■ **THE PROBLEM**
Here the job is to transcribe only the lines from the one containing "Choose the Divider element icon" through the last line below, exactly as written; please leave out pictures.

■ **GIVEN ENTRIES**
※
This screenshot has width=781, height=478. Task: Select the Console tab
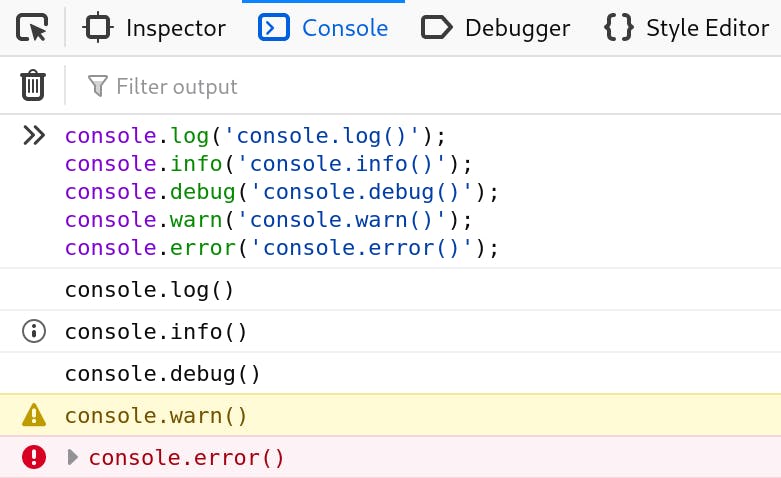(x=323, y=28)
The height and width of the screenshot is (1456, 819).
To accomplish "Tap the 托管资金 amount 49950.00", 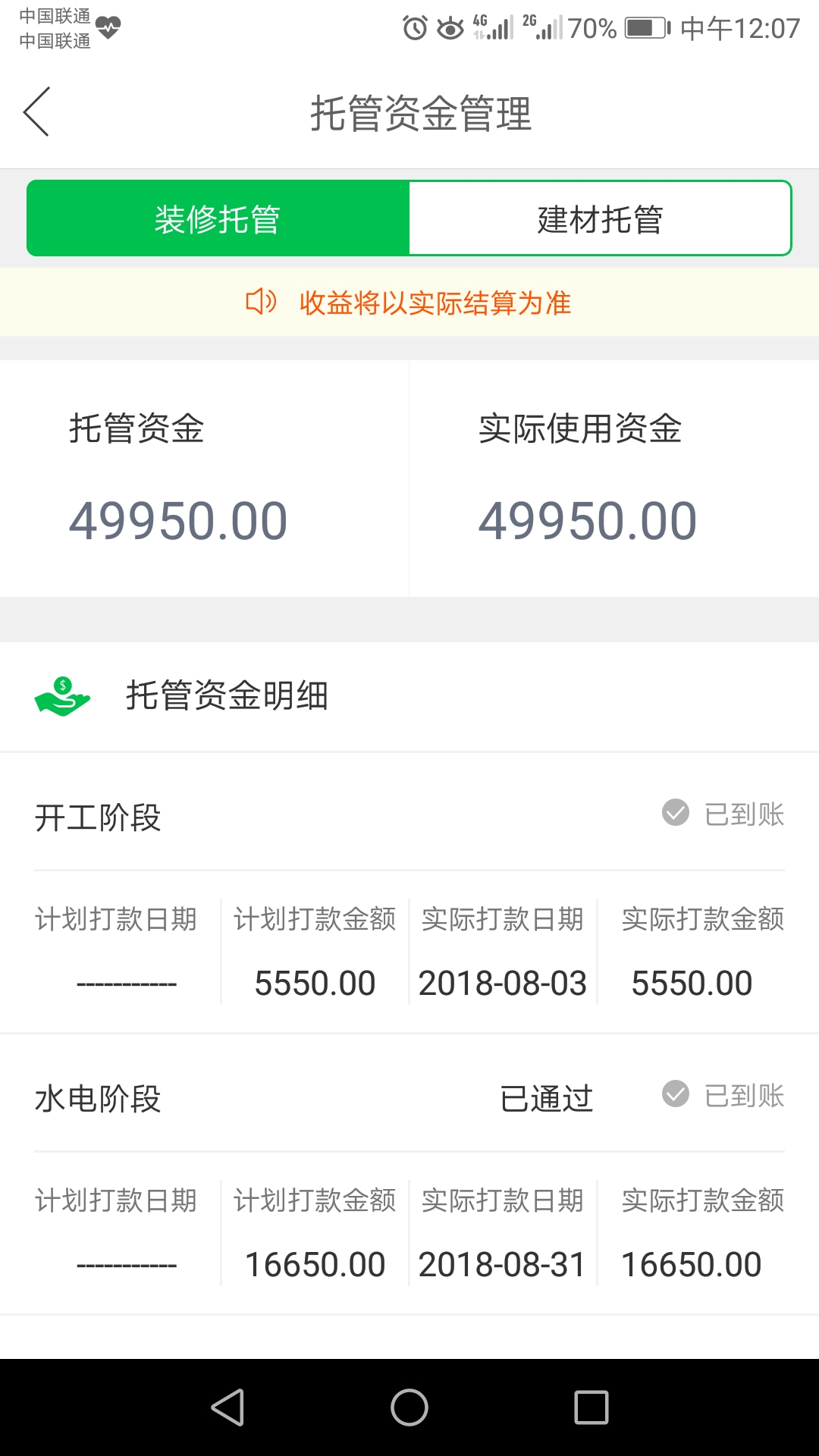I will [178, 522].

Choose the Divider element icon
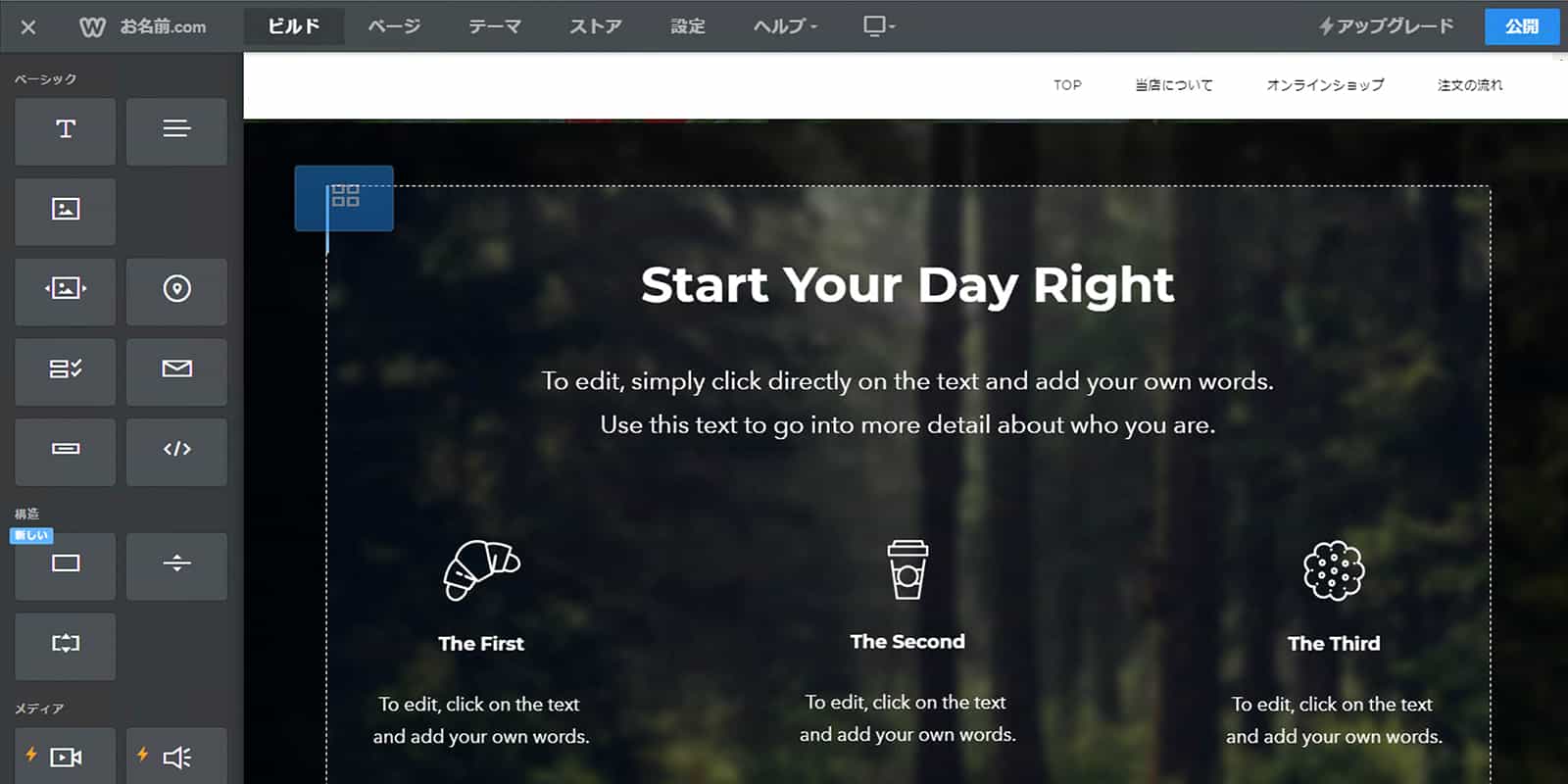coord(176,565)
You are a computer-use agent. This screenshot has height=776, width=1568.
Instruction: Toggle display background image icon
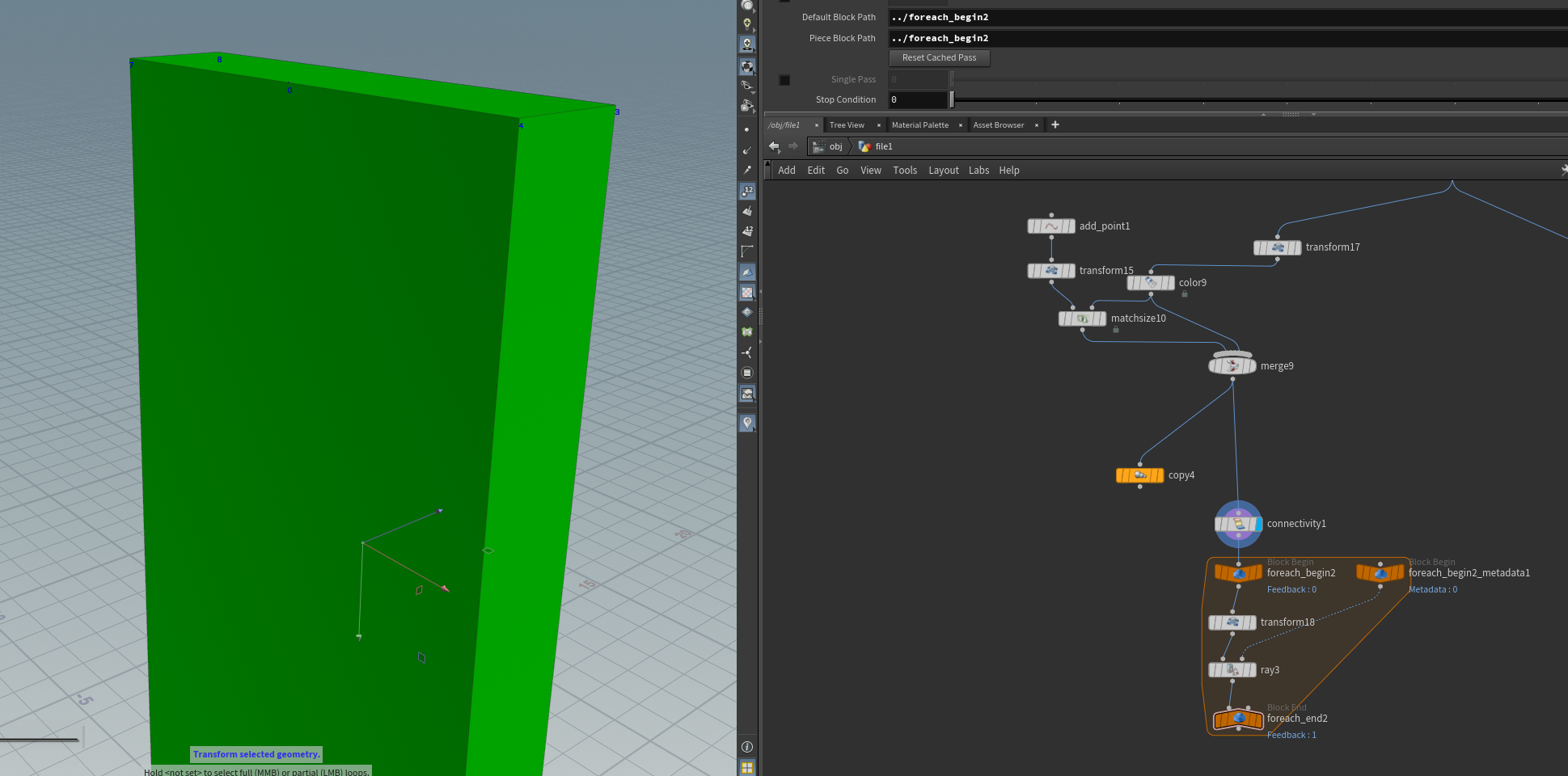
※
■ **RESULT OF THIS EXERCISE**
Choose the Divider element icon
coord(176,565)
You are a computer-use agent. This screenshot has height=776, width=1568.
Instruction: Toggle display background image icon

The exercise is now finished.